Por MATÍAS MURACA / Apoderado del Partido Intransigente porteño

Esta semana el Gobierno porteño decidió dar marcha atrás con el proyecto de construir un estacionamiento subterráneo bajo Plaza Armenia. Es una excelente noticia para Palermo y para toda la Ciudad, pero también es algo más: la demostración de que, cuando dos modelos de ciudad entran en conflicto, la organización de los vecinos puede torcer una decisión política.

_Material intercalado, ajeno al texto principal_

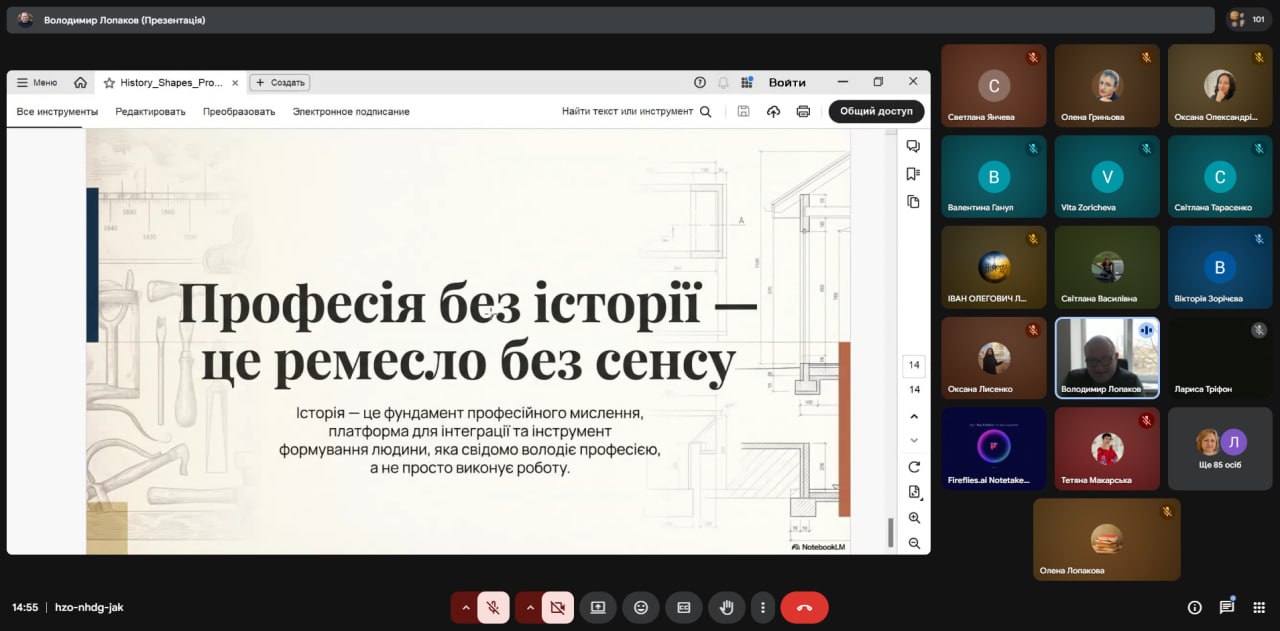The height and width of the screenshot is (631, 1280).
Task: Zoom in on the PDF page
Action: point(914,518)
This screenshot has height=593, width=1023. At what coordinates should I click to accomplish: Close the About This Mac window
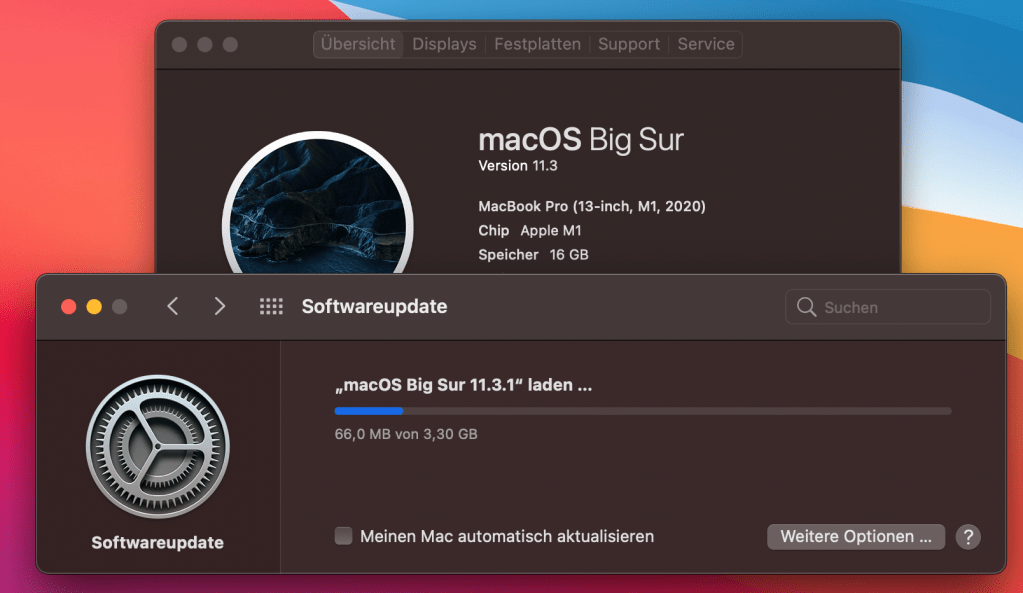click(180, 45)
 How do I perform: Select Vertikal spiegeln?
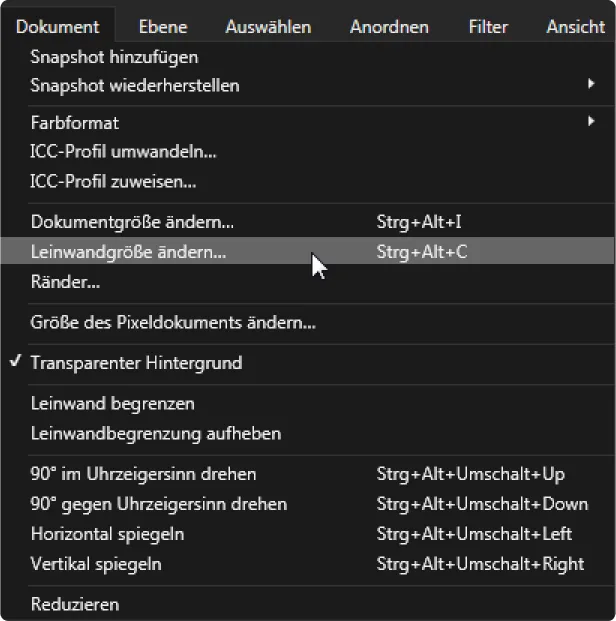tap(96, 564)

Es la derrota de un modelo de gestión que entiende el espacio público como una oportunidad de negocio. Como sostuvo un funcionario, aunque lo haya disfrazado de gesto de buena voluntad: “ante la disponibilidad de estacionamientos privados en la zona decidimos anular el proyecto”. Hay que traducirlo para que se entienda: la ecuación política dejó de cerrarles, el costo social y político terminó siendo mayor que el beneficio esperado. Tras meses de alerta, movilización y firme resistencia de vecinas, vecinos y organizaciones comunitarias, el Gobierno porteño tuvo que archivar una iniciativa que amenazaba con destruir durante más de dos años uno de los pulmones verdes y culturales más dinámicos de la Comuna 14, erradicando su arbolado histórico y privatizando el uso del suelo de un predio público.

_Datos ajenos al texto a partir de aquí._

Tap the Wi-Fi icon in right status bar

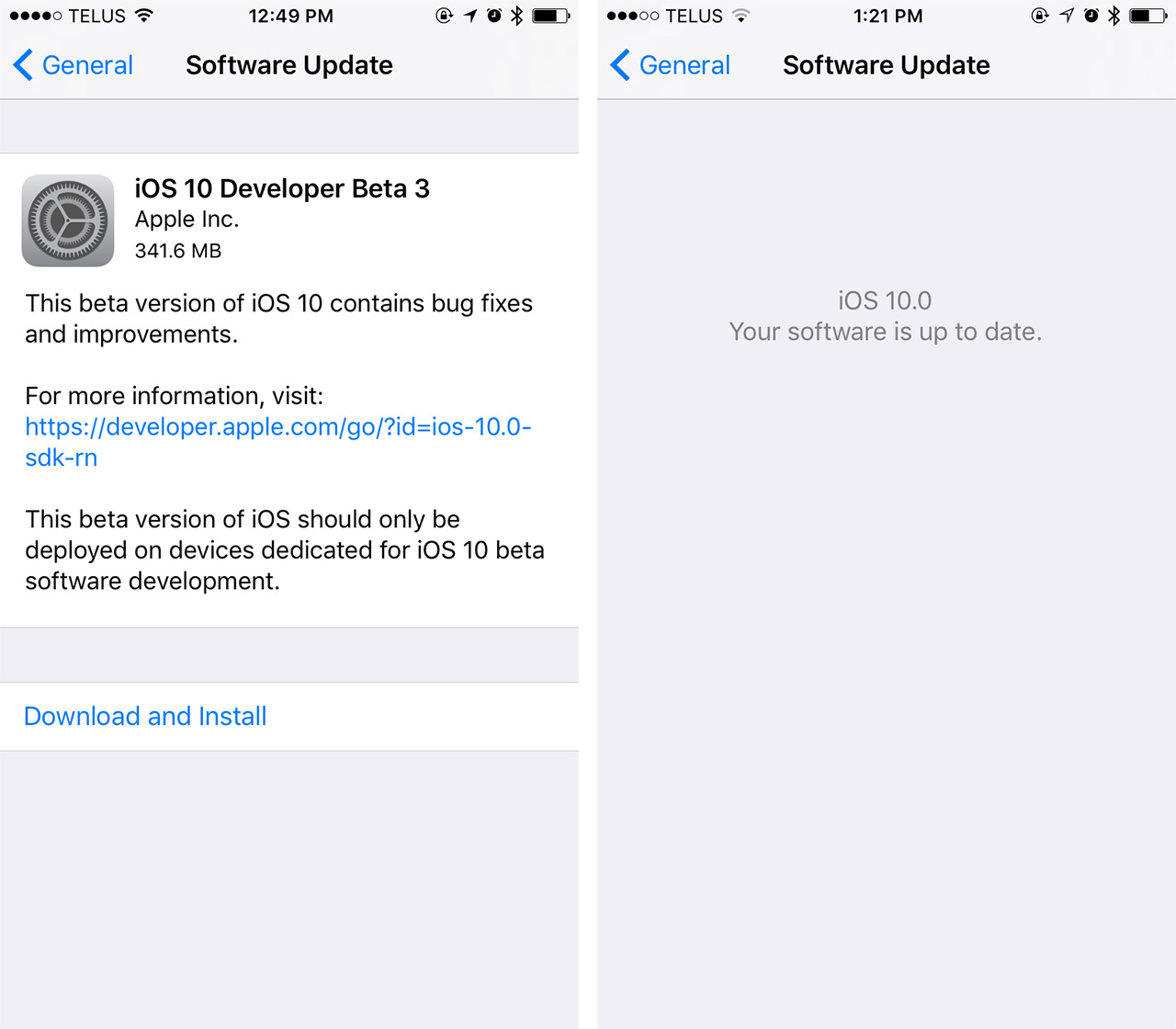[741, 16]

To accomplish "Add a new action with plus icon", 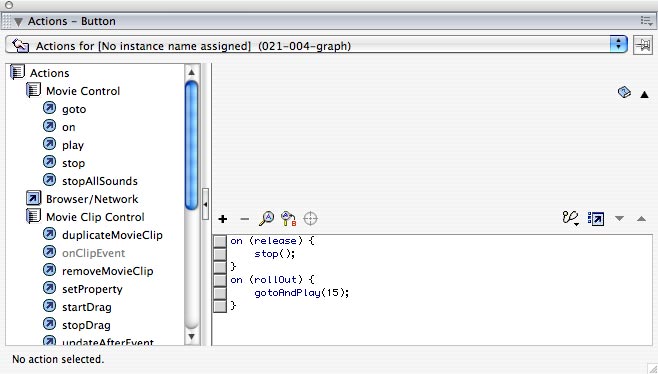I will [x=223, y=219].
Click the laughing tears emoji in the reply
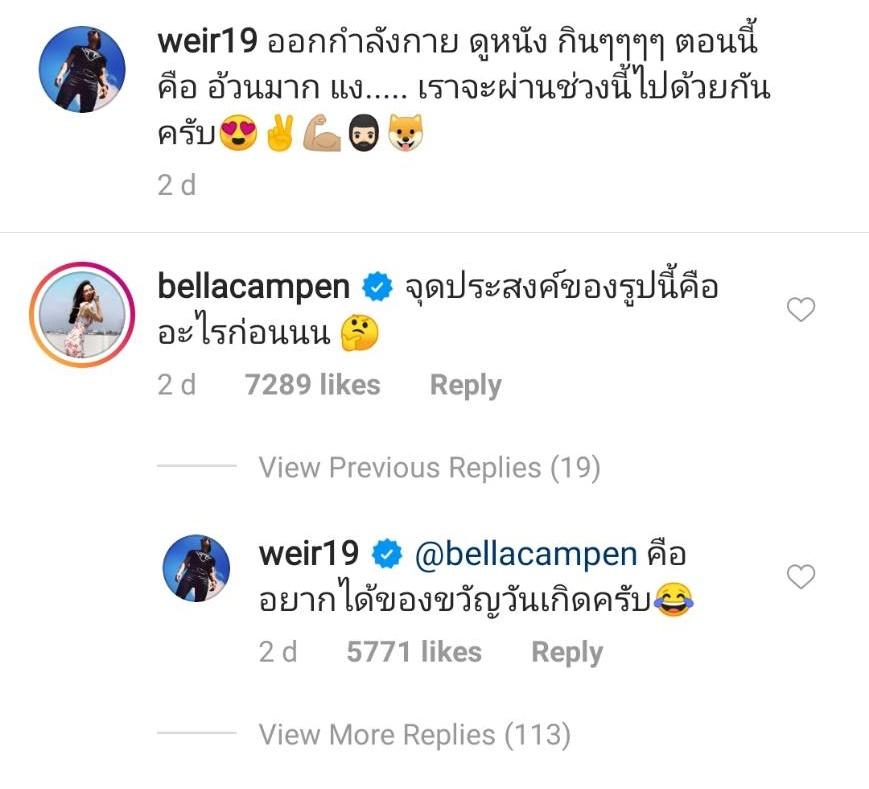This screenshot has height=789, width=869. [673, 600]
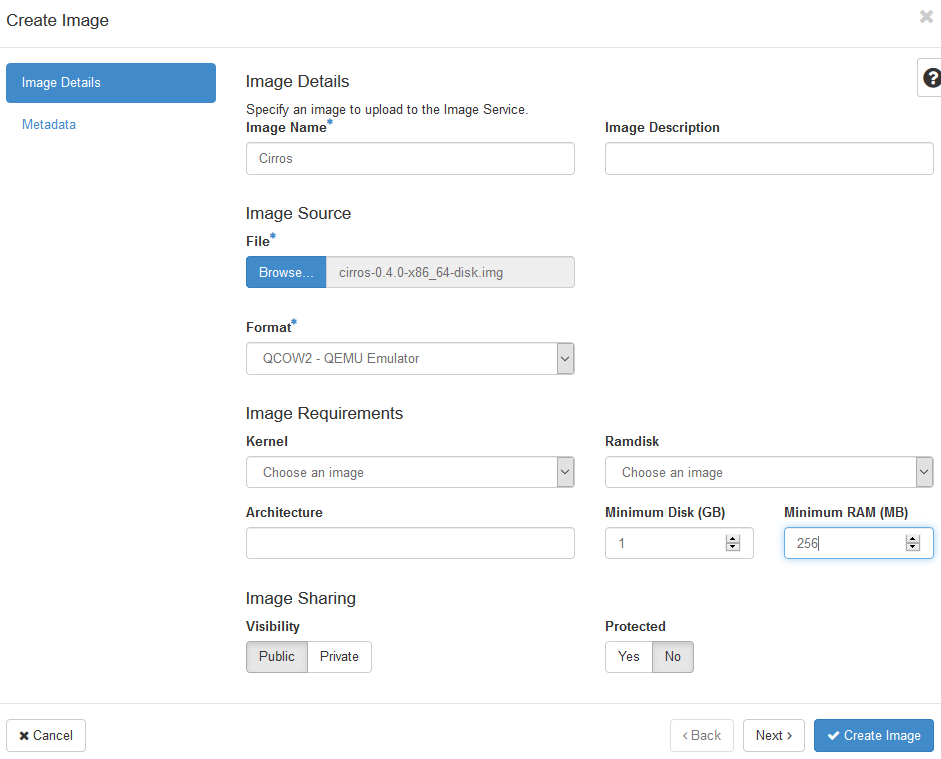Set visibility to Private
Screen dimensions: 941x759
click(339, 656)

Esta marcha atrás no fue una concesión ni un acto de espontánea sensibilidad oficial: fue la consecuencia directa de una ciudadanía organizada que se plantó en defensa de la calidad de vida urbana, la memoria del barrio y el equilibrio ambiental. Ganamos un debate clave demostrando que no se puede planificar la metrópolis de espaldas a la gente ni subordinar los espacios verdes a la lógica de la infraestructura vial intensiva.

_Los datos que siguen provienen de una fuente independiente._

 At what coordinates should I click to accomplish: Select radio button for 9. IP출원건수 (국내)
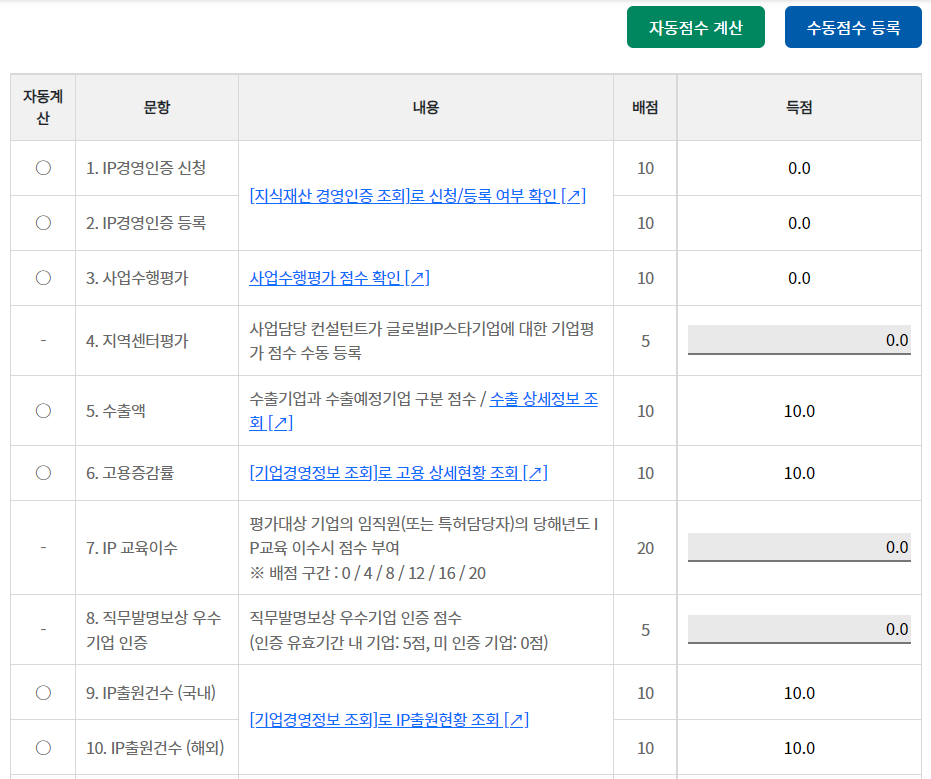coord(43,692)
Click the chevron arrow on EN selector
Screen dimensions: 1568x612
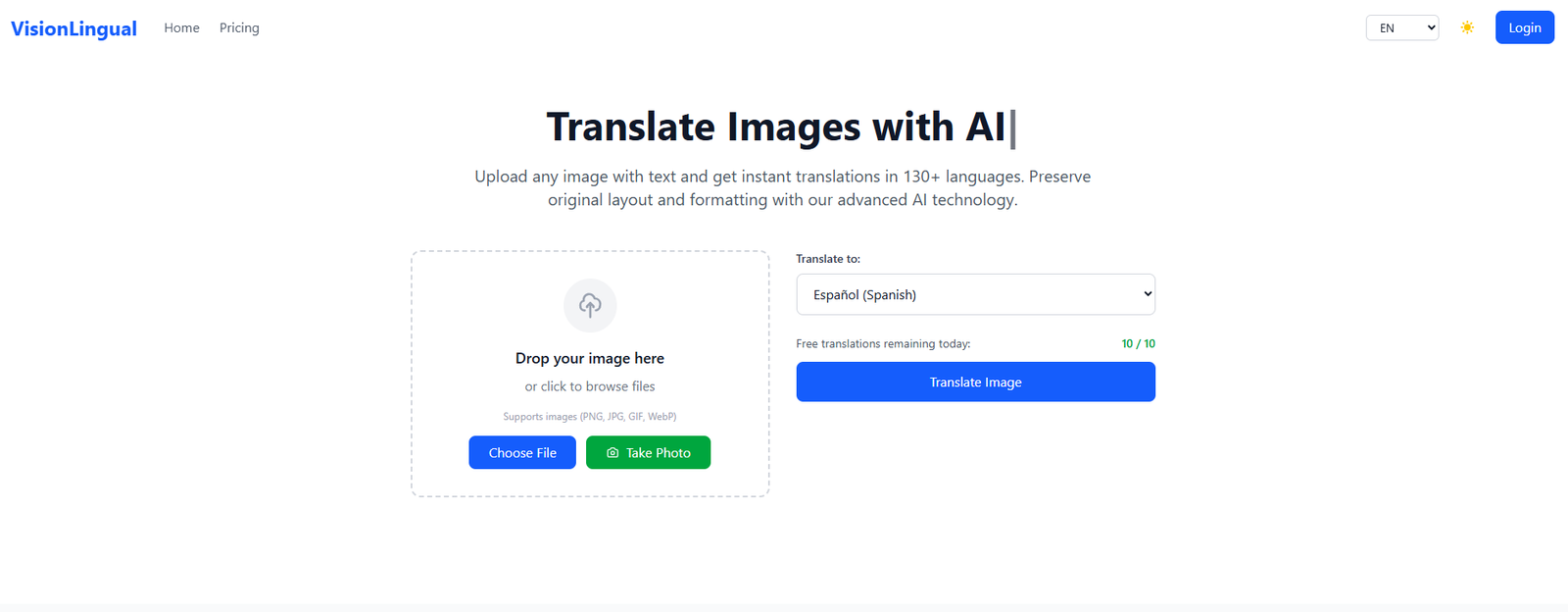tap(1431, 28)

No hubo autocrítica sobre la falta de audiencia pública, ni sobre los setenta puestos de feriantes que iban a quedar en la calle, ni sobre los tilos que había que arrancar sabiendo que la mitad no iba a volver a plantarse en ningún lado. Hubo, nada más, un repliegue táctico frente a un adversario que se organizó: vecinos en asamblea, un amparo colectivo con fundamento constitucional, legisladores pidiendo informes, prensa que no soltó el tema. Eso no es management urbano. Es una derrota política para Macri, y hay que llamarla así.
Pero acá está el punto que no hay que perder en el festejo: esto no es el final de una discusión, es apenas una batalla ganada dentro de una disputa que sigue abierta en cada barrio de la Ciudad. El mismo comunicado que anuncia la baja de Plaza Armenia confirma, en el mismo párrafo, que el gobierno avanza con otras cuatro concesiones idénticas —Núñez, Belgrano, Barracas, Parque Patricios—. Mismo mecanismo de iniciativa privada, mismo negocio de veinte años bajo espacio verde, misma ausencia de participación. Lo único que cambió fue el barrio. Donde hubo organización, el PRO retrocedió. Donde todavía no la hay, sigue excavando.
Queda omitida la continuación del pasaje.